December is a time of fun, over-indulgence, and quality time with friends and family. Understandably, once it’s over and January comes around, many people feel low and demotivated. This post-Christmas comedown is only worsened by the limited sunshine and shorter days that January has to offer.
In this article we hope to provide you with five, evidence-based ways of improving your mood and well-being. We hope these suggestions will help you to overcome those January blues!
5 Ways to improve mood and mental well-being
1. Exercise – Staying active is a great way to boost your mood and reduce anxiety (https://www.ncbi.nlm.nih.gov/pubmed/11148895). In fact, some studies have shown that exercise is as effective as medication for reducing depressive symptoms (e.g. https://www.ncbi.nlm.nih.gov/pubmed/17846259).
Exercise doesn’t have to mean spending an hour on a treadmill in a busy gym. It’s important to find something that you enjoy doing; it could be hiking in the countryside, learning a martial art or geocaching (https://www.geocaching.com/play). If you’ve not exercised for a while, then start with small, manageable chunks.
Playing team sports or joining a sports club are great ways of meeting new people. This brings us on to our second suggestion…
2. Connect/Socialize – Humans are social creatures. Good-quality, secure relationships are crucial for our mental well-being. Strengthening our relationships with family and friends, and broadening our social circle, can help increase our feeling of belonging and self-worth.
There is lots of evidence on the importance of relationships for our mental well-being. In the longest ever running study on happiness, psychologists found that it’s not hard work, wealth, or fame that lead to happiness, but strong relationships (http://www.goodreads.com/book/show/15861579-triumphs-of-experience).
Making plans to meet up with friends or family members will not help strengthen these relationships but will also give you something to look forward to. If you want to meet new people, then try joining a sports club or volunteer with a local charity. Alternatively, there are many websites designed to help you meet other like-minded people.
3. Sleep well – Getting adequate, regular sleep is vital for our mental health and well-being. There is a wealth of evidence linking poor sleep to poor mental health (e.g. https://www.ncbi.nlm.nih.gov/pubmed/23814343).
‘Getting more sleep’ may be easier said than done, but practicing good sleep hygiene is a useful way of improving the amount, and quality of, sleep that you have. Try establishing a bed-time routine, avoid caffeine and nicotine before bed and leave your mobile phone on silent and in a drawer when you go to bed.
4. Be Grateful – In recent years psychologists have begun to uncover the benefits of gratitude for our mental well-being. Simply thinking about those things that you are grateful for seems to improve mood and outlook on life. For example, research carried out at California University found that individuals who wrote down five things that they were grateful for (once a week, for ten weeks) reported feeling better about their lives as a whole and were more optimistic about the week ahead (http://greatergood.berkeley.edu/pdfs/GratitudePDFs/6Emmons-BlessingsBurdens.pdf).

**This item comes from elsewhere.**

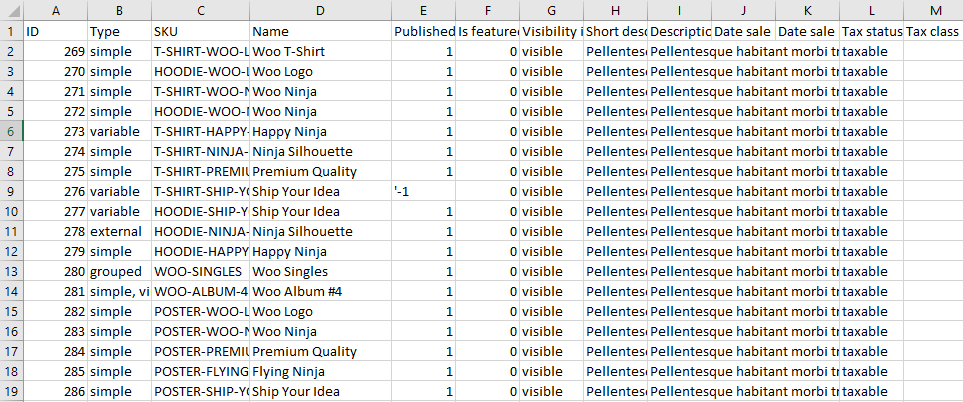Select the column A header

pyautogui.click(x=54, y=10)
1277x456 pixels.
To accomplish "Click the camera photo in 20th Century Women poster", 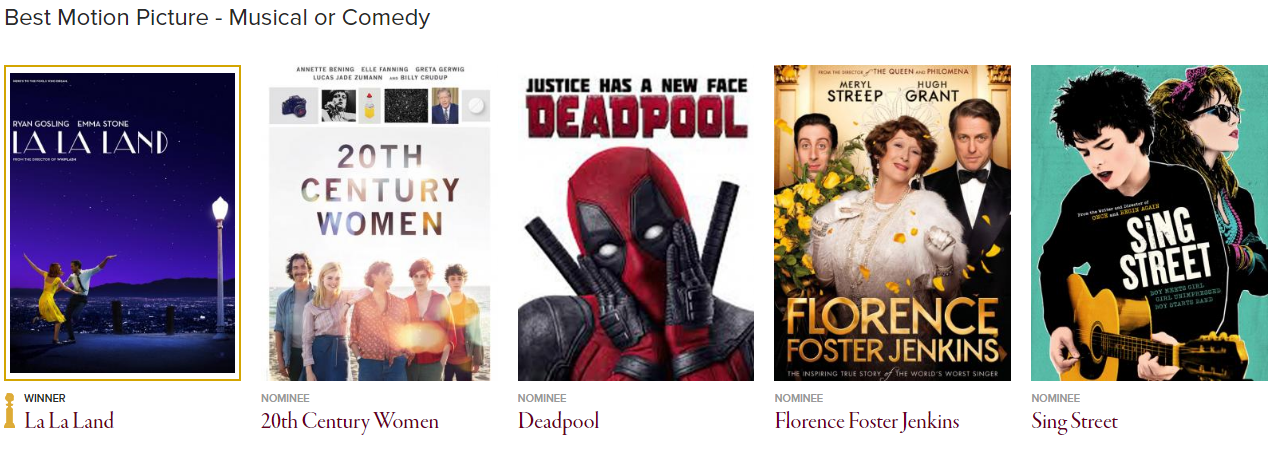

5. Be Mindful – Many of us rush through our daily lives without ever savoring or appreciating the moment. Mindfulness is the act of paying attention to the present moment; to both our thoughts and our environment. By taking time to be aware of the present moment, we begin to experience afresh things that we had previously taken for granted.
Mindfulness has received a great deal of research attention in recent years and there’s a growing body of evidence pointing towards its benefits for our mental health and well-being (e.g. https://www.ncbi.nlm.nih.gov/pubmed/15256293).
Practicing mindfulness doesn’t have to be difficult or time consuming. There are many online videos that can help you to practice in short, manageable chunks.
So there we are, 5 evidence-based suggestions on how to beat those January blues. One final tip – try to stay organised. Buying a diary and planning your days will make it easier to implement these suggestions into your day-to-day life.
Please Note – These suggestions are for low levels of depression/anxiety and should not be used as a replacement for professional help. If you’re concerned about your mental health, if your symptoms have persisted for more than a couple of weeks and they’re preventing you from carrying out day-to-day activities, then it may be time to seek professional help.
Your GP will be able to offer help and guidance. Help may include medication or talking therapy, dependent on your symptoms and preferences.